Your instructions >>
Give the records again in full, exactly as written.

==== Task input

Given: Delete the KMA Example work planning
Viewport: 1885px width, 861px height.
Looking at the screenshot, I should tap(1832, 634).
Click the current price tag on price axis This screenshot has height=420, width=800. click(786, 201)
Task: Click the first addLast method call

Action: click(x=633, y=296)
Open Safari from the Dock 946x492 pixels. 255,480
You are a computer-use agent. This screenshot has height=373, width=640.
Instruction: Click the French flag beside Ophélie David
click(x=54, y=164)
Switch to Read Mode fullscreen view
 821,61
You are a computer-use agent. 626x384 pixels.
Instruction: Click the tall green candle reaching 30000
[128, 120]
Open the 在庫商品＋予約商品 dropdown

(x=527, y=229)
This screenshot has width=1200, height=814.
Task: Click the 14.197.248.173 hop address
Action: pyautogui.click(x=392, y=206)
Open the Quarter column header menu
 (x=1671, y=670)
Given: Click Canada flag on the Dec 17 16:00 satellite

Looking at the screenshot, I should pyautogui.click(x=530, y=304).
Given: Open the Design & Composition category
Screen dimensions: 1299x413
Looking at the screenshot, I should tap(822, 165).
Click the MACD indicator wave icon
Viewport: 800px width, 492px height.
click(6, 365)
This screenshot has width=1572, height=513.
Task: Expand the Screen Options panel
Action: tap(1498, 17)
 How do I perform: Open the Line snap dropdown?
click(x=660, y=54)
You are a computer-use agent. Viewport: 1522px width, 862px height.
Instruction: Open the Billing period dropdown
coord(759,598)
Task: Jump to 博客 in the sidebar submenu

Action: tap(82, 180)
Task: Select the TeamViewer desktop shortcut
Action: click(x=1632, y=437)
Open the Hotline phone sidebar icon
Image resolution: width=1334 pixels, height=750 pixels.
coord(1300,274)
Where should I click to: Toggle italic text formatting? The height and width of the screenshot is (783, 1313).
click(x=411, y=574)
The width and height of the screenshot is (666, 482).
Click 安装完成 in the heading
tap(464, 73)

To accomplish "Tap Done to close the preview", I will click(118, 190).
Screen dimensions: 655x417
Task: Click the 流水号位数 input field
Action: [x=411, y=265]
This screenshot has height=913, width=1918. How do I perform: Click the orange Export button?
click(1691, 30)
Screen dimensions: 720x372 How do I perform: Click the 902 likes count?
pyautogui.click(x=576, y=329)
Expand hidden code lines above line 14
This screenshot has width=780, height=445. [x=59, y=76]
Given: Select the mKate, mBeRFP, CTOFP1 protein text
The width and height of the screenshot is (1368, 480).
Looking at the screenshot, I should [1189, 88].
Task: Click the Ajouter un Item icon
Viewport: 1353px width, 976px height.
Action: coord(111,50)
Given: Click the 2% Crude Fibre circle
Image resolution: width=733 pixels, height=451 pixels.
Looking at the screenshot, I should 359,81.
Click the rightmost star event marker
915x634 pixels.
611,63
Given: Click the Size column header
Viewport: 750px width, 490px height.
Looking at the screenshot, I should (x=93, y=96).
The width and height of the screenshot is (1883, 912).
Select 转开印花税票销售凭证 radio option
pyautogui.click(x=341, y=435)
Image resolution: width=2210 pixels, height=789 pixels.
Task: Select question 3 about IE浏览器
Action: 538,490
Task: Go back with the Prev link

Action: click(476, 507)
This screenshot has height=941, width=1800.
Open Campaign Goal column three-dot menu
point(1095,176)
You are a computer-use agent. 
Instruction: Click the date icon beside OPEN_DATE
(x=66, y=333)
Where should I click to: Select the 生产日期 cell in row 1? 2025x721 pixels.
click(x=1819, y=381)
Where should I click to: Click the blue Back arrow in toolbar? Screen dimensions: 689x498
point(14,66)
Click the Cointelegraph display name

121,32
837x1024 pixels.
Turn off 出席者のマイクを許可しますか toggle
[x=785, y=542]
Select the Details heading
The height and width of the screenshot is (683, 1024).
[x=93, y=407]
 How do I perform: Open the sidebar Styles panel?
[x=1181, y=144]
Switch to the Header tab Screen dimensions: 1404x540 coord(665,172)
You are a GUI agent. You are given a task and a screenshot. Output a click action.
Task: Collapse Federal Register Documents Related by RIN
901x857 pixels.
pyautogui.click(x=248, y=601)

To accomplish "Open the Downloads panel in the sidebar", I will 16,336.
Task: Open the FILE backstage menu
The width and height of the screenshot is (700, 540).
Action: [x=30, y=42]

========

Answer space >>
Given: Delete the KMA Example work planning
Viewport: 1885px width, 861px height.
Looking at the screenshot, I should tap(1832, 634).
Click the current price tag on price axis This screenshot has height=420, width=800. click(786, 201)
Task: Click the first addLast method call

Action: click(x=633, y=296)
Open Safari from the Dock 946x492 pixels. 255,480
You are a computer-use agent. This screenshot has height=373, width=640.
Instruction: Click the French flag beside Ophélie David
click(x=54, y=164)
Switch to Read Mode fullscreen view
 821,61
You are a computer-use agent. 626x384 pixels.
Instruction: Click the tall green candle reaching 30000
[128, 120]
Open the 在庫商品＋予約商品 dropdown

(x=527, y=229)
This screenshot has width=1200, height=814.
Task: Click the 14.197.248.173 hop address
Action: pyautogui.click(x=392, y=206)
Open the Quarter column header menu
 (x=1671, y=670)
Given: Click Canada flag on the Dec 17 16:00 satellite

Looking at the screenshot, I should pyautogui.click(x=530, y=304).
Given: Open the Design & Composition category
Screen dimensions: 1299x413
Looking at the screenshot, I should tap(822, 165).
Click the MACD indicator wave icon
Viewport: 800px width, 492px height.
click(6, 365)
This screenshot has width=1572, height=513.
Task: Expand the Screen Options panel
Action: tap(1498, 17)
 How do I perform: Open the Line snap dropdown?
click(x=660, y=54)
You are a computer-use agent. Viewport: 1522px width, 862px height.
Instruction: Open the Billing period dropdown
coord(759,598)
Task: Jump to 博客 in the sidebar submenu

Action: tap(82, 180)
Task: Select the TeamViewer desktop shortcut
Action: click(x=1632, y=437)
Open the Hotline phone sidebar icon
Image resolution: width=1334 pixels, height=750 pixels.
coord(1300,274)
Where should I click to: Toggle italic text formatting? The height and width of the screenshot is (783, 1313).
click(x=411, y=574)
The width and height of the screenshot is (666, 482).
Click 安装完成 in the heading
tap(464, 73)

To accomplish "Tap Done to close the preview", I will click(118, 190).
Screen dimensions: 655x417
Task: Click the 流水号位数 input field
Action: [x=411, y=265]
This screenshot has height=913, width=1918. How do I perform: Click the orange Export button?
click(1691, 30)
Screen dimensions: 720x372 How do I perform: Click the 902 likes count?
pyautogui.click(x=576, y=329)
Expand hidden code lines above line 14
This screenshot has width=780, height=445. [x=59, y=76]
Given: Select the mKate, mBeRFP, CTOFP1 protein text
The width and height of the screenshot is (1368, 480).
Looking at the screenshot, I should [1189, 88].
Task: Click the Ajouter un Item icon
Viewport: 1353px width, 976px height.
Action: coord(111,50)
Given: Click the 2% Crude Fibre circle
Image resolution: width=733 pixels, height=451 pixels.
Looking at the screenshot, I should 359,81.
Click the rightmost star event marker
915x634 pixels.
611,63
Given: Click the Size column header
Viewport: 750px width, 490px height.
Looking at the screenshot, I should (x=93, y=96).
The width and height of the screenshot is (1883, 912).
Select 转开印花税票销售凭证 radio option
pyautogui.click(x=341, y=435)
Image resolution: width=2210 pixels, height=789 pixels.
Task: Select question 3 about IE浏览器
Action: 538,490
Task: Go back with the Prev link

Action: click(476, 507)
This screenshot has height=941, width=1800.
Open Campaign Goal column three-dot menu
point(1095,176)
You are a computer-use agent. 
Instruction: Click the date icon beside OPEN_DATE
(x=66, y=333)
Where should I click to: Select the 生产日期 cell in row 1? 2025x721 pixels.
click(x=1819, y=381)
Where should I click to: Click the blue Back arrow in toolbar? Screen dimensions: 689x498
point(14,66)
Click the Cointelegraph display name

121,32
837x1024 pixels.
Turn off 出席者のマイクを許可しますか toggle
[x=785, y=542]
Select the Details heading
The height and width of the screenshot is (683, 1024).
[x=93, y=407]
 How do I perform: Open the sidebar Styles panel?
[x=1181, y=144]
Switch to the Header tab Screen dimensions: 1404x540 coord(665,172)
You are a GUI agent. You are given a task and a screenshot. Output a click action.
Task: Collapse Federal Register Documents Related by RIN
901x857 pixels.
pyautogui.click(x=248, y=601)

To accomplish "Open the Downloads panel in the sidebar", I will 16,336.
Task: Open the FILE backstage menu
The width and height of the screenshot is (700, 540).
Action: [x=30, y=42]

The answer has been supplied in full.